• _Material to process_:
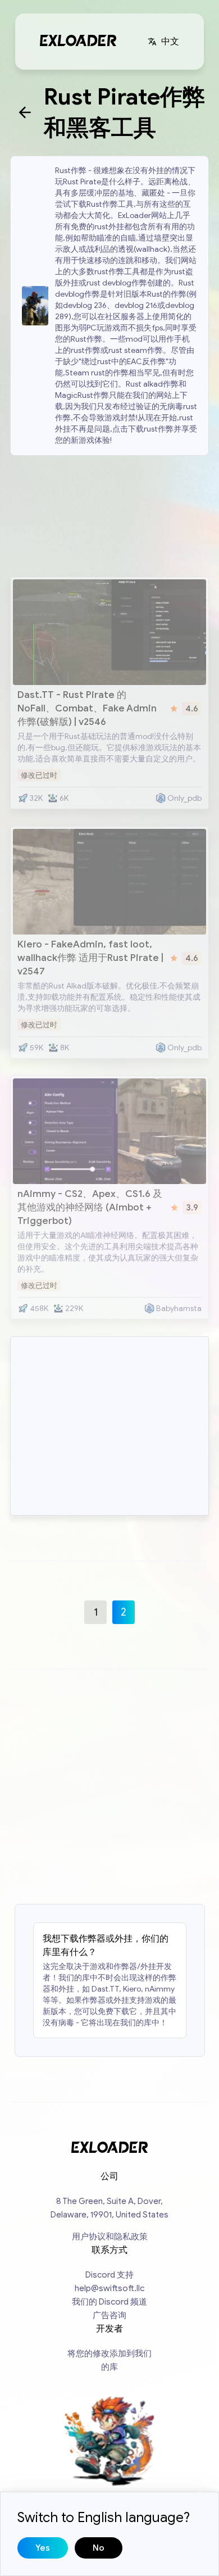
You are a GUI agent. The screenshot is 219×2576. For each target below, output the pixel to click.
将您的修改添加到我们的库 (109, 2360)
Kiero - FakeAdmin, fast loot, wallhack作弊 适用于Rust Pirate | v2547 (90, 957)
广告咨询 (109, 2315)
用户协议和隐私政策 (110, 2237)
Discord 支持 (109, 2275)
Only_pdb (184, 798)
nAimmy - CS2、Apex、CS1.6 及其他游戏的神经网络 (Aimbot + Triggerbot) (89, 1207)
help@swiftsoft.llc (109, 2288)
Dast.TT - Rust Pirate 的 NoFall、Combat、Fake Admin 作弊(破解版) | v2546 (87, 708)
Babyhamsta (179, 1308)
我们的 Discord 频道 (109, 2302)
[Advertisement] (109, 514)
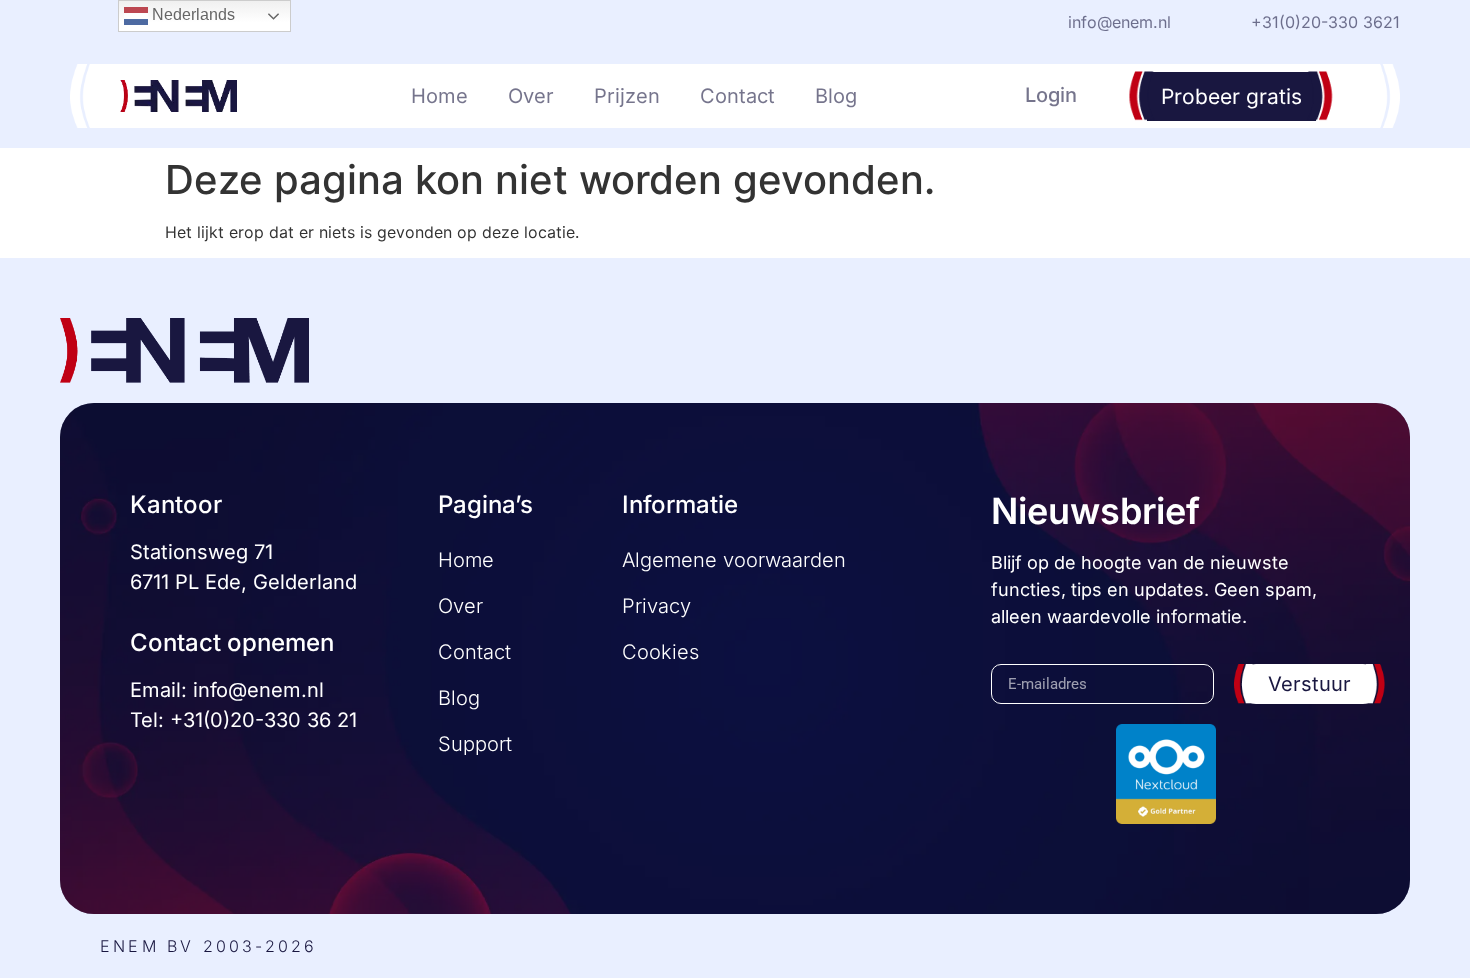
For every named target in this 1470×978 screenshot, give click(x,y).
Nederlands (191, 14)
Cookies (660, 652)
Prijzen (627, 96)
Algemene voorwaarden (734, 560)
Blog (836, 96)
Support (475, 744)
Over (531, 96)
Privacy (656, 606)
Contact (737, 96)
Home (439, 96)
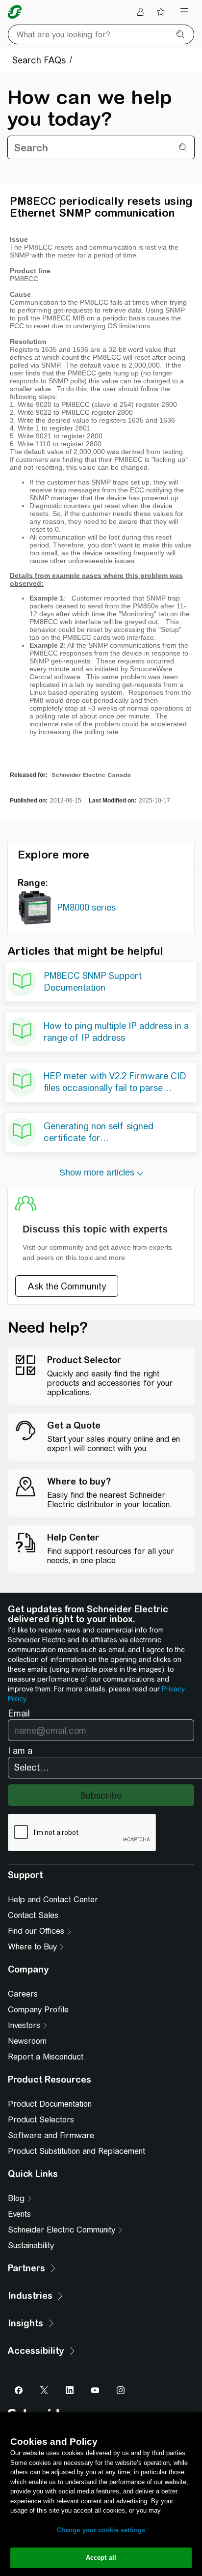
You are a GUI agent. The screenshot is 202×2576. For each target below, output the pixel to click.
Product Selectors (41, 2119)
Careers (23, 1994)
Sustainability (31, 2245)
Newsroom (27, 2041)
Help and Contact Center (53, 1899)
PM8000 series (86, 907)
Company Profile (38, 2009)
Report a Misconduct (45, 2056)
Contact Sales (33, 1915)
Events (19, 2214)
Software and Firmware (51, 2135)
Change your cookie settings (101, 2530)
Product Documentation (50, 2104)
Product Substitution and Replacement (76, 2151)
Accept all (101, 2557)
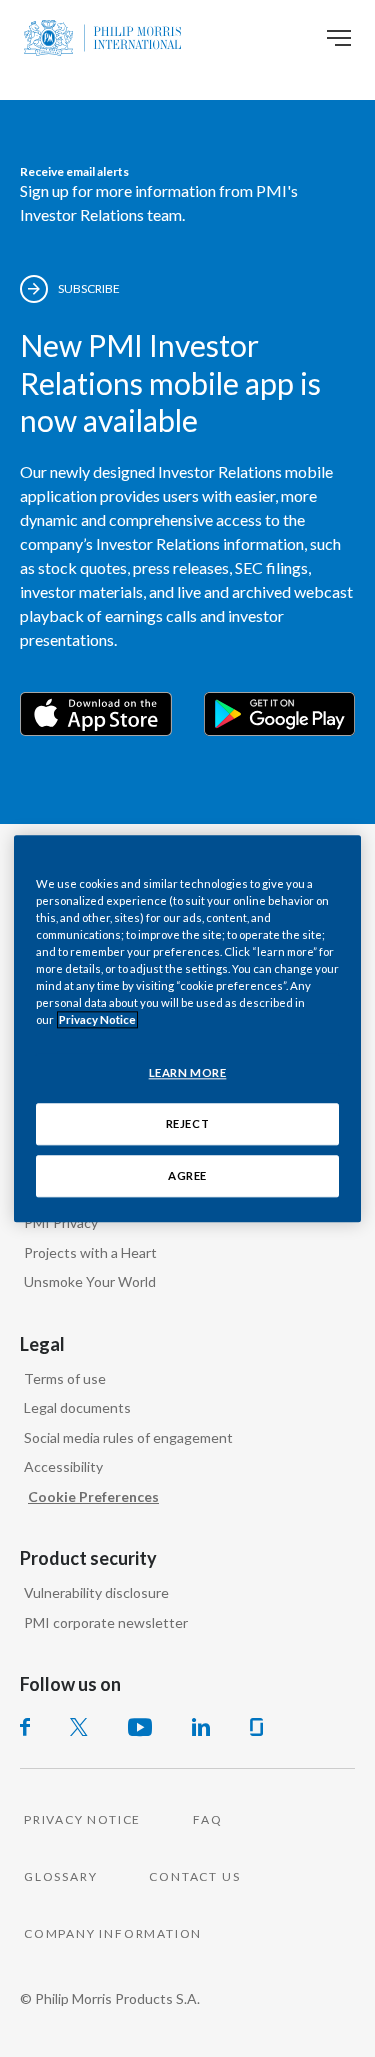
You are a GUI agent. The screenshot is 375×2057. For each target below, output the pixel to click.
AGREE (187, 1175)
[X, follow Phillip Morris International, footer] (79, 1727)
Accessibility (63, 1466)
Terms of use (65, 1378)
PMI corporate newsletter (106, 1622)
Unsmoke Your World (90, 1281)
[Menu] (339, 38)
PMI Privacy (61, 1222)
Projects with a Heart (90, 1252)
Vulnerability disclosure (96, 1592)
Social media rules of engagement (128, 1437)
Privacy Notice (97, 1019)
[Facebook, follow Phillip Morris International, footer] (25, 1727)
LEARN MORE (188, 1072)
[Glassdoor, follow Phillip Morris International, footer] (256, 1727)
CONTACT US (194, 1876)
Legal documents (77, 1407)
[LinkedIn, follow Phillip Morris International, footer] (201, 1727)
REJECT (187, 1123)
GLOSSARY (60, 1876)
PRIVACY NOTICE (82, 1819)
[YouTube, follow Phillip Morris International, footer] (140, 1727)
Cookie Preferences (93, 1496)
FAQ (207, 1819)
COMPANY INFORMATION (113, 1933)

• _About this exercise_:
Only one stretch of the listing above is to be duplicated: the lines from the one containing "Company Profile (38, 2009)" through the one containing "Legal documents (77, 1407)", both included. Copy them exactly, minus the pictures.

• _Answer to this exercise_:
Company Profile (38, 2009)
Report a Misconduct (45, 2056)
Contact Sales (33, 1915)
Events (19, 2214)
Software and Firmware (51, 2135)
Change your cookie settings (101, 2530)
Product Documentation (50, 2104)
Product Substitution and Replacement (76, 2151)
Accept all (101, 2557)
You are a GUI agent. The screenshot is 375×2057. For each target below, output the pixel to click.
AGREE (187, 1175)
[X, follow Phillip Morris International, footer] (79, 1727)
Accessibility (63, 1466)
Terms of use (65, 1378)
PMI corporate newsletter (106, 1622)
Unsmoke Your World (90, 1281)
[Menu] (339, 38)
PMI Privacy (61, 1222)
Projects with a Heart (90, 1252)
Vulnerability disclosure (96, 1592)
Social media rules of engagement (128, 1437)
Privacy Notice (97, 1019)
[Facebook, follow Phillip Morris International, footer] (25, 1727)
LEARN MORE (188, 1072)
[Glassdoor, follow Phillip Morris International, footer] (256, 1727)
CONTACT US (194, 1876)
Legal documents (77, 1407)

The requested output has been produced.